## WHAT TO DO:
The data follows. Retype every entry exactly.

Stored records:

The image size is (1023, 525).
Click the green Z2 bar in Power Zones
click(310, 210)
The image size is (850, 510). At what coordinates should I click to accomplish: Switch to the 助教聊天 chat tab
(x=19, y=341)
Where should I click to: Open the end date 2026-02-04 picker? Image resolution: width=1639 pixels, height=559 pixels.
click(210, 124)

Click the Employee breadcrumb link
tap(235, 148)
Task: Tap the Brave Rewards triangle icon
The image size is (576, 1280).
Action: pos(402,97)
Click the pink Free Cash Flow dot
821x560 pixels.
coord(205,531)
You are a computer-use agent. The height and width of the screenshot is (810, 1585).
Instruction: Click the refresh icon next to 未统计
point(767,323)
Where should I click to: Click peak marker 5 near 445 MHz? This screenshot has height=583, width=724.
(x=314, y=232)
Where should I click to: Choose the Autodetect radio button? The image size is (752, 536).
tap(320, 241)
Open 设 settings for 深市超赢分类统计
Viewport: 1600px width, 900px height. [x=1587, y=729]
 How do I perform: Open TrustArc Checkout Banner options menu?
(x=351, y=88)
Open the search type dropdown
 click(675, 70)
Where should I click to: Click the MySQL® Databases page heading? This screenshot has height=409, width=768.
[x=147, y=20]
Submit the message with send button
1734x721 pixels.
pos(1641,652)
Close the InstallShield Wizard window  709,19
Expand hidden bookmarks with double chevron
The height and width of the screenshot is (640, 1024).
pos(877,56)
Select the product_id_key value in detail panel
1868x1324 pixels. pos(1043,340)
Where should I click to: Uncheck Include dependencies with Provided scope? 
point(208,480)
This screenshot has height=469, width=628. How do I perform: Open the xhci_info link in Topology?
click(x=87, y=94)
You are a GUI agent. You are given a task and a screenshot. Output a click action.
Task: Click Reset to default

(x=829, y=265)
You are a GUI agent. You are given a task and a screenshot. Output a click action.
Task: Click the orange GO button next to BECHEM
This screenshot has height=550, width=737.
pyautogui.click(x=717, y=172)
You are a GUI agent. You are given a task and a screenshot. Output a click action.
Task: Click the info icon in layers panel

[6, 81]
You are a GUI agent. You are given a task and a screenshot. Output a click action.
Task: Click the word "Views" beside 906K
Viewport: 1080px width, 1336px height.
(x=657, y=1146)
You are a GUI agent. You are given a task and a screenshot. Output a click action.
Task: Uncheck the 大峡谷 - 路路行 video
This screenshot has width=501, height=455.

## SOLUTION FOR THIS TASK:
The image size is (1023, 525).
Click the green Z2 bar in Power Zones
click(310, 210)
The image size is (850, 510). At what coordinates should I click to accomplish: Switch to the 助教聊天 chat tab
(x=19, y=341)
Where should I click to: Open the end date 2026-02-04 picker? Image resolution: width=1639 pixels, height=559 pixels.
click(210, 124)

Click the Employee breadcrumb link
tap(235, 148)
Task: Tap the Brave Rewards triangle icon
The image size is (576, 1280).
Action: pos(402,97)
Click the pink Free Cash Flow dot
821x560 pixels.
coord(205,531)
You are a computer-use agent. The height and width of the screenshot is (810, 1585).
Instruction: Click the refresh icon next to 未统计
point(767,323)
Where should I click to: Click peak marker 5 near 445 MHz? This screenshot has height=583, width=724.
(x=314, y=232)
Where should I click to: Choose the Autodetect radio button? The image size is (752, 536).
tap(320, 241)
Open 设 settings for 深市超赢分类统计
Viewport: 1600px width, 900px height. [x=1587, y=729]
 How do I perform: Open TrustArc Checkout Banner options menu?
(x=351, y=88)
Open the search type dropdown
 click(675, 70)
Where should I click to: Click the MySQL® Databases page heading? This screenshot has height=409, width=768.
[x=147, y=20]
Submit the message with send button
1734x721 pixels.
pos(1641,652)
Close the InstallShield Wizard window  709,19
Expand hidden bookmarks with double chevron
The height and width of the screenshot is (640, 1024).
pos(877,56)
Select the product_id_key value in detail panel
1868x1324 pixels. pos(1043,340)
Where should I click to: Uncheck Include dependencies with Provided scope? 
point(208,480)
This screenshot has height=469, width=628. How do I perform: Open the xhci_info link in Topology?
click(x=87, y=94)
You are a GUI agent. You are given a task and a screenshot. Output a click action.
Task: Click Reset to default

(x=829, y=265)
You are a GUI agent. You are given a task and a screenshot. Output a click action.
Task: Click the orange GO button next to BECHEM
This screenshot has height=550, width=737.
pyautogui.click(x=717, y=172)
You are a GUI agent. You are given a task and a screenshot. Output a click action.
Task: Click the info icon in layers panel

[6, 81]
You are a GUI agent. You are given a task and a screenshot. Output a click action.
Task: Click the word "Views" beside 906K
Viewport: 1080px width, 1336px height.
(x=657, y=1146)
You are a GUI agent. You are given a task and a screenshot. Output a click action.
Task: Uncheck the 大峡谷 - 路路行 video
This screenshot has width=501, height=455.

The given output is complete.